The current blockade and uncertainty about flows of fertiliser on the Strait of Hormuz offers a major commercial opportunity for OCP (AC Vol 67 No 8, Hormuz crisis threatens Africa’s harvests). The US wanted to increase its fertiliser imports from Morocco before the war started, while India and others are looking at OCP’s product to plug fertiliser shortfalls (AC Vol 66 No 17, Arms, gas and fertiliser – Rabat outflanks Algiers with a Trump-linked lobbyist).
The bond comes amid tightening global fertiliser markets driven by the Gulf crisis and by China’s export restrictions.
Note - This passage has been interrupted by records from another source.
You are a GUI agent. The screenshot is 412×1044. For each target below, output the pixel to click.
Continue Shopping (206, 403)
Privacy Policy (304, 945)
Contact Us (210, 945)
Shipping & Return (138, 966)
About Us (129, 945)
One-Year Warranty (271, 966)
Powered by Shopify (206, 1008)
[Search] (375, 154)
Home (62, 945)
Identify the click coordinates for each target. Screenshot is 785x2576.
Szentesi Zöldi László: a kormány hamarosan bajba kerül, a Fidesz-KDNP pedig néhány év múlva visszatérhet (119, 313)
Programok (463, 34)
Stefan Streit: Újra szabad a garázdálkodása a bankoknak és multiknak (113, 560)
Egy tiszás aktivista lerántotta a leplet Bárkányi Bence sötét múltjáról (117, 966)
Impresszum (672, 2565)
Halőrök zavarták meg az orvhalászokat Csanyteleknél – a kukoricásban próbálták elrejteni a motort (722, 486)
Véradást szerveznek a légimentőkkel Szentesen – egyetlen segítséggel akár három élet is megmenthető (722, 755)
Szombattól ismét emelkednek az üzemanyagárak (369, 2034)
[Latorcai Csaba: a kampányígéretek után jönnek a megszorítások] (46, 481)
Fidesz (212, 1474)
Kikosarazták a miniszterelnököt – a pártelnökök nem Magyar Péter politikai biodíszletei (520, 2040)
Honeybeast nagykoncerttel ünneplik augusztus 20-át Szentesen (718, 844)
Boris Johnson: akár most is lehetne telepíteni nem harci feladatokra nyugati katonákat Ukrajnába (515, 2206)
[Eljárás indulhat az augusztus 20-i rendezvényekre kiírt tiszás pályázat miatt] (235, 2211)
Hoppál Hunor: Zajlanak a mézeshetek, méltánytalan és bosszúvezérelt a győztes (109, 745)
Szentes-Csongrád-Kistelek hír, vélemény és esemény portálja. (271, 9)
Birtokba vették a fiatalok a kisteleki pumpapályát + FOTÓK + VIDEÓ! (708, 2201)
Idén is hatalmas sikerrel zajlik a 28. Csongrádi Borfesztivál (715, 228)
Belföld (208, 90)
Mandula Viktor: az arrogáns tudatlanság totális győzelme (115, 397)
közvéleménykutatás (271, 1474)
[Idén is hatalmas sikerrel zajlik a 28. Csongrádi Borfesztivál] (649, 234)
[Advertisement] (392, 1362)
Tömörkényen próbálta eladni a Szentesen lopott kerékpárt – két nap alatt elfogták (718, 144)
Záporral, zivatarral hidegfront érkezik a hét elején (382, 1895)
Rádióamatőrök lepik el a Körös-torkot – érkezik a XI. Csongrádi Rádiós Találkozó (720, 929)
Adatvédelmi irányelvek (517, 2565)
An OCP document published last week indicated that disruptions to sulphur supply – a key fertiliser ingredient – have pushed Middle East sulphur prices about 35% higher since the start of the conflict in late February.
OCP is also looking to boost its share of the lucrative European market by lobbying EU officials to soften the rules in the bloc’s Fertilisers Regulation and encourage imports of its fertiliser in the European Commission’s upcoming Action Plan on fertilisers which is set to be published in the coming days.
Morocco currently has a 19% market share in the EU, down from 32% in 2018, the year before the 2019 Fertilisers Regulation, which imposed a 60mg limit on cadmium volumes in fertiliser (AC Vol 59 No 23, Fertilise this). Moroccan phosphate typically contains up to 80mg/kg.
The issue was raised by Foreign Minister Nasser Bourita with EU High Representative on Foreign Affairs, Kaja Kallas, during meetings in Rabat on 16 April.